Pace fiscale

Prima di varare la flat tax, il governo Conte si vuole dedicare all’intervento fiscale considerato prioritario ed inserito anche all’interno del contratto di governo: la pace fiscale, che consiste nella chiusura delle liti pendenti fra gli italiani e l’Agenzia delle Entrate. Il Ministro dell’Interno Matteo Salvini ha affermato: “Il primo intervento sarà la pace fiscale, per chiudere le liti pendenti. Non ha finalità condonistica, ma rappresenta un efficace aiuto ai cittadini in difficoltà”.

Cos’è la pace fiscale

Il contratto di governo Lega M5S considera opportuno instaturare una pace fiscale con i contribuenti per “rimuovere lo squilibrio economico delle obbligazioni assunte e favorire l’estinzione del debito mediante un saldo e stralcio dell’importo dovuto, in tutte quelle situazioni eccezionali e involontarie di dimostrata difficoltà economica”.
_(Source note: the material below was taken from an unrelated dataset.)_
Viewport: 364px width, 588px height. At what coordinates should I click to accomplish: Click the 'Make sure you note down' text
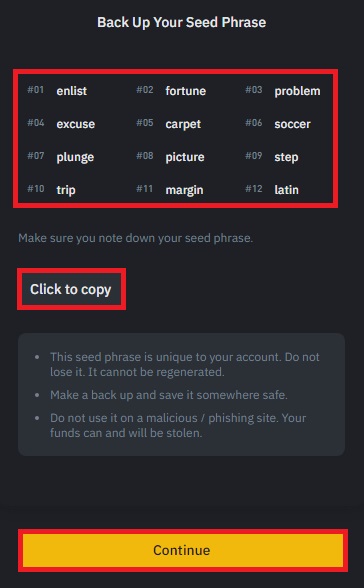[136, 238]
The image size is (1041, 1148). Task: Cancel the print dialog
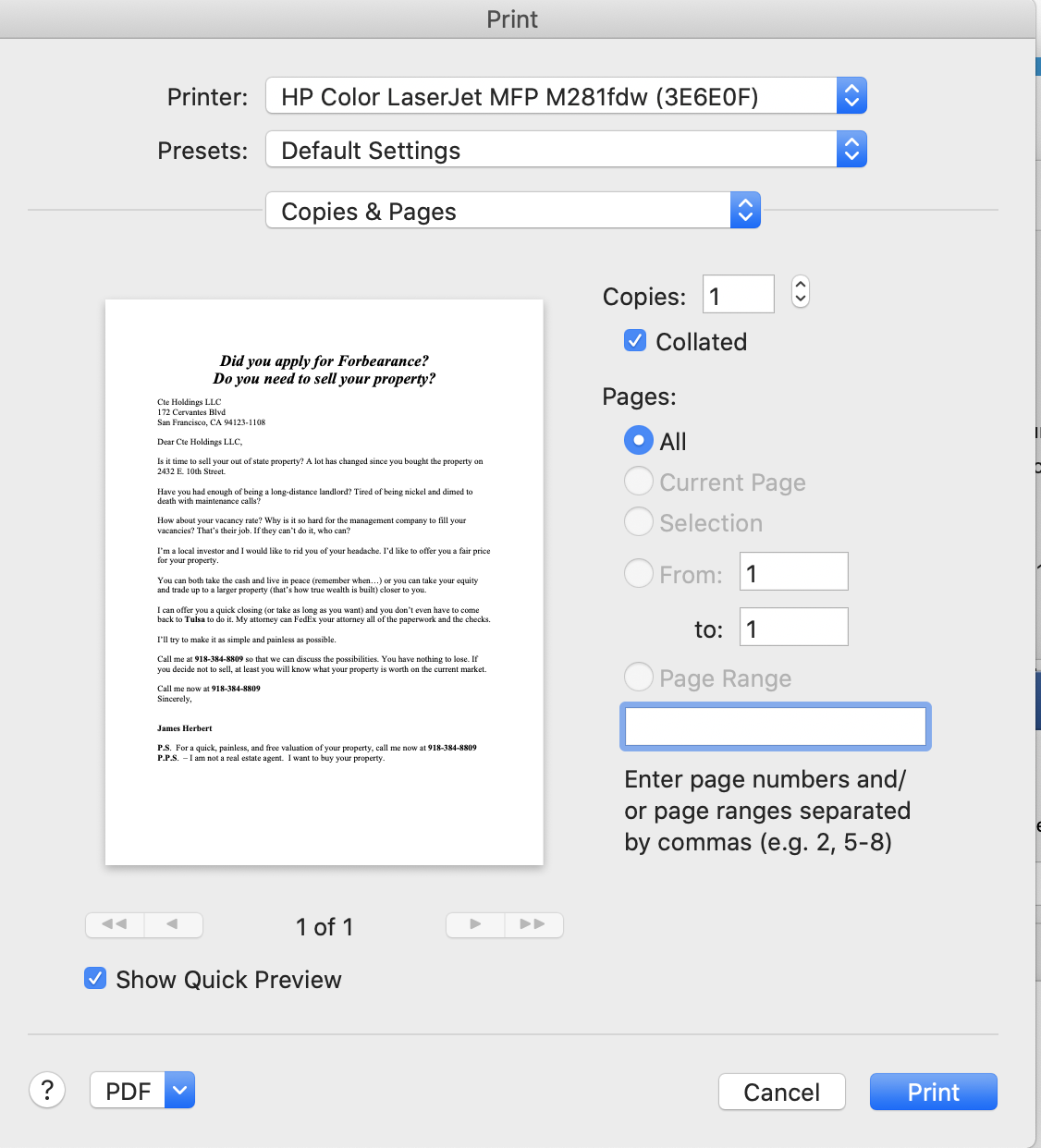781,1092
Viene specificato che non si tratta di una misura con finalità condonistica, ma di un aiuto efficace nei confronti dei cittadini in difficoltà, per segnare un primo passo in avanti verso una riscossione amica dei contribuenti. Le due forze politiche considerano dirimente “intervenire per risolvere la questione dei debiti insoluti della pubblica amministrazione nei confronti dei contribuenti, tenuto conto della portata patologica del fenomeno nel nostro Paese e la necessità di una sua ridefinizione in sede europea ai fini degli indicatori statistici”. E dichiarano che l’equilibrio del rapporto tra amministrazione finanziaria e contribuenti passi anche dalla parificazione degli strumenti messi a disposizione per l’incasso dei rispettivi crediti.
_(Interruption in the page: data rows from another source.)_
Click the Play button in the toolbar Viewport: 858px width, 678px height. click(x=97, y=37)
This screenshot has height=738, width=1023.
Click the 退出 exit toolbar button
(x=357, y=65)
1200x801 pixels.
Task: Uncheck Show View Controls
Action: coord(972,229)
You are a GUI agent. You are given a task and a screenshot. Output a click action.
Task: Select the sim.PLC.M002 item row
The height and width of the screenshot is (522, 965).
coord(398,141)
Fra le misure praticabili viene nominato l’istituto della compensazione tra crediti e debiti nei confronti della pubblica amministrazione, da favorire attraverso l’ampliamento delle fattispecie ammesse, e la cartolarizzazione dei crediti fiscali, anche attraverso strumenti quali titoli di stato di piccolo taglio, anche valutando nelle sedi opportune la definizione stessa di debito pubblico.

La situazione attuale

Secondo il Consiglio della Giustizia tributaria il valore delle liti pendenti (al 31 dicembre 2017” si tratterebbe di 50,4 miliardi di euro, con un totale di 417mila procedimenti pendenti.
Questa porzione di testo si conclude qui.